TWENTY SOMETHING
The snow has begun. It is expected to last 18 hours, piling nine inches high and crippling weekend plans. The streets are emptying, the collective dash to the grocery store completed.
But here in our cul-de-sac, the party is about to begin.
One of the dads will start shoveling, another will join in, and soon the pond will be packed. Kids will skate. Adults will hover around the fire pit. And our neighborhood will hum, knit together in a timeless winter scene.
By virtue of being a journalist in Minnesota, I’ve picked up the cold-weather beat. It’s a simple story that never gets old. Year after year, on the most frigid days, editors call from New York asking how people here are coping. How are the mail carriers? The homeless shelters? The commuters waiting at the bus stop? The babies shuttled off to daycare?
I bundle up and head out, removing my mittens just long enough to scribble in my legal pad. I look for new angles: the priest who still celebrated morning Mass at the cathedral, the frozen holy water.
I cover the cold for parenting magazines, offering “25 winter activities for toddlers” and “5 mama-tested hats.” Reviews of outdoor gear (hand warmers, neck gaiters, Yaktrax, Gore-tex) are interspersed with survival tips for weary parents (the easiest boots for preschoolers, mittens connected by a string).
There is, however, a winter story I’ve never before written, and it’s my favorite one: the tale of our neighborhood pond.
Most of the year, the small pond at the foot of our cul-de-sac goes unnoticed. Rimmed by poplars and coated by algae, it is unremarkable, beyond our scope. Turtles sun bathe on the edge. Mallards dive down the middle. We drive on by, distracted, to get the mail, to get home, to get on with the day.
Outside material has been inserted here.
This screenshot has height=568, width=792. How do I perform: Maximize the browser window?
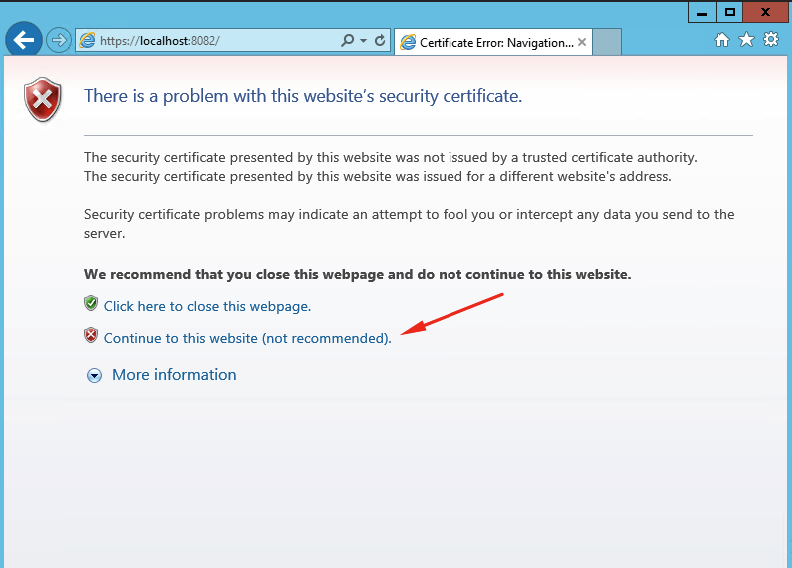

But when the winter arrives and the temperature plunges, the pond freezes over, creating a communal gathering space. Tending to our hockey rink becomes a joint endeavor. Matt hooks up the lights, and Curt, in the closest house, covers the tab. John carries down his hose, spraying hot water to smooth the ice. We all take turns shoveling.
Hockey nets, benches and a fire pit emerge. It is shared property, with hockey sticks and shovels left on the snow, at the ready. Multiple toddlers have learned to skate in the same pair of size 6 skates. They climb snow mounds, making potions out of berries.
As the sun drops, it casts long purple shadows through barren branches. Some nights we turn on a movie projector and cook hot dogs. Once a sled turned into a platter for Cheetos, gobbled up by young skaters.
The pond smells like bonfire and sounds like Nick Drake’s song “Northern Sky,” and it feels good. Together, we have learned to not just endure the winter but embrace it. We have discovered what happens when everyone comes out to pitch in, that the sum is greater than the parts.
Our rink operates only on the darkest, coldest days, when we most need community. We gather not in spite of the chill but because of it. The ice connects us.
There is a metaphor here for Christian fellowship. God introduces us to others when we are in the greatest need. We bond in places we do not want to be: a long line at the DMV, a hospital waiting room, a support group.
Together we find a way to make do, to keep moving while others freeze. And we trust that winter has its purpose, that beneath the snow, God is doing big and mighty things.
Christina Capecchi is a freelance writer from Inver Grove Heights, Minn.